Wow. It’s like discovering that the orchestra’s second violinist, who does a good job but just isn’t as glamorous as the first violinist, also has a fantastic operatic singing voice. In this case, the surprise comes from metformin, the solid performer that since the 1950s has been the first non-insulin drug that doctors prescribe to newly diagnosed type 2s.
For years the understanding has been that metformin makes the liver more sensitive to insulin. How does it work? Between meals, the liver produces glucose-“fuel”-to supply energy and maintain metabolism. When people eat, their pancreases release insulin, which tells the body to absorb the glucose and makes the liver reduce or temporarily shut down glucose production.
In people without diabetes, the insulin successfully carries out those tasks. But people with type 2 diabetes have developed “insulin resistance”-their livers do not sense the presence of insulin and therefore do not respond to it. Their blood glucose levels spike, creating inflammation that over the long term can lead to cardiovascular, kidney, eye, and limb problems.
But according to a new study from the Johns Hopkins Children’s Center in Baltimore, metformin isn’t just a messenger that says, “Hey, liver, knock it off!” Instead, the drug is the message itself. In other words, metformin doesn’t tell the liver what to do; it makes the liver tamp down glucose production by mimicking and goading CBP, a signaling protein that communicates between the liver and pancreas.
The researchers tested how metformin works by feeding rats a high-fat diet over several months to induce insulin resistance. Once the mice became insulin-resistant and their blood glucose levels did not drop after eating, they began receiving metformin. As expected, the drug succeeded in returning their glucose levels to normal first by mimicking, and therefore activating, their CBP.

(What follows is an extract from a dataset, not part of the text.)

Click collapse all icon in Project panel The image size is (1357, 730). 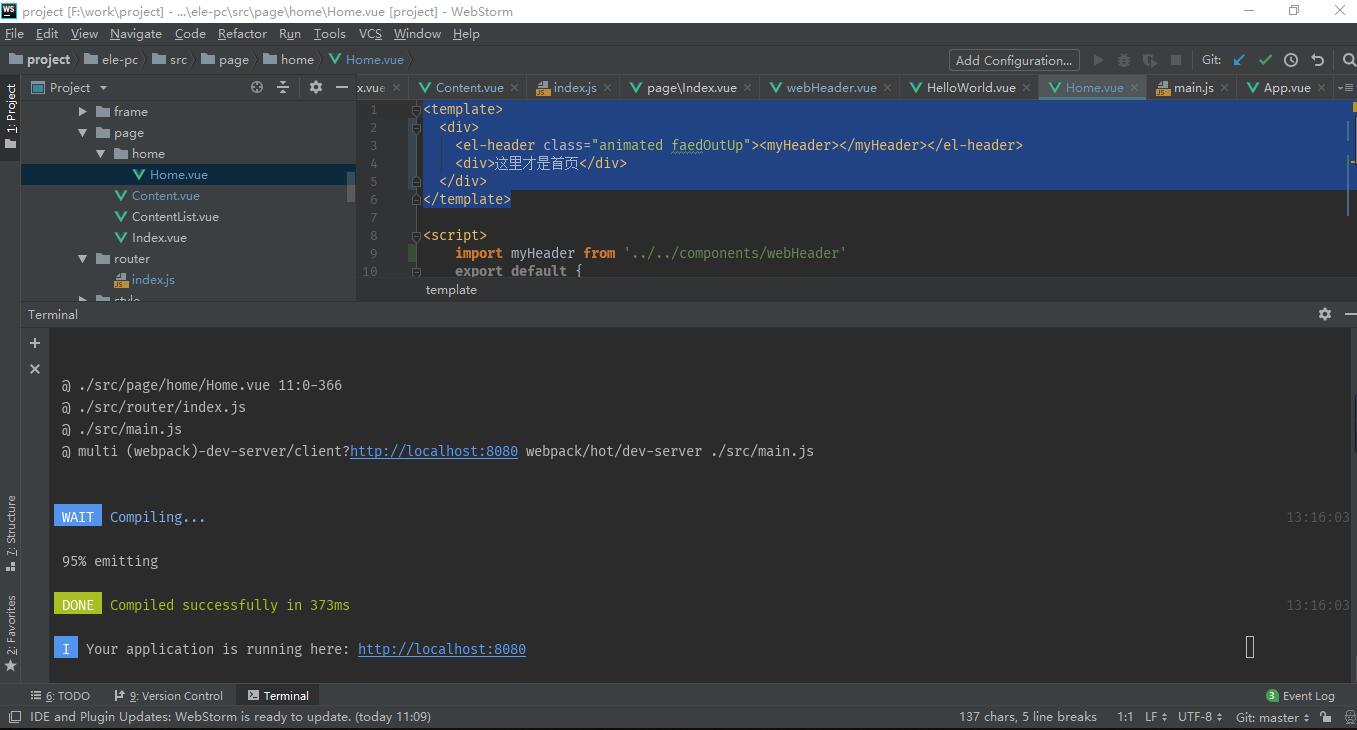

However, the success of the drug depended on whether the mice had normal CBP. Researchers focused on the one segment of CBP that metformin appeared to affect and removed that segment from some of the insulin-resistant mice. Their blood glucose levels were not affected by metformin-a sure indication that the drug works only when the recipient has intact CBP.
Aside from the disease treatment possibilities gained from a deeper knowledge of CBP, which is involved in the growth, development, and metabolic processes of other organs, the Johns Hopkins team came up with another finding that could have a dramatic effect on diabetes therapy: a biomarker that can predict how well a person will respond to metformin.
The team found that metformin changes CBP in white blood cells, creating an easily detected molecular marker that can be measured in a standard blood test. By tracking how much of a change it produces in an individual’s CBP, doctors will now be able to tailor doses to each individual.
The study was published in the May 15, 2009, issue of Cell.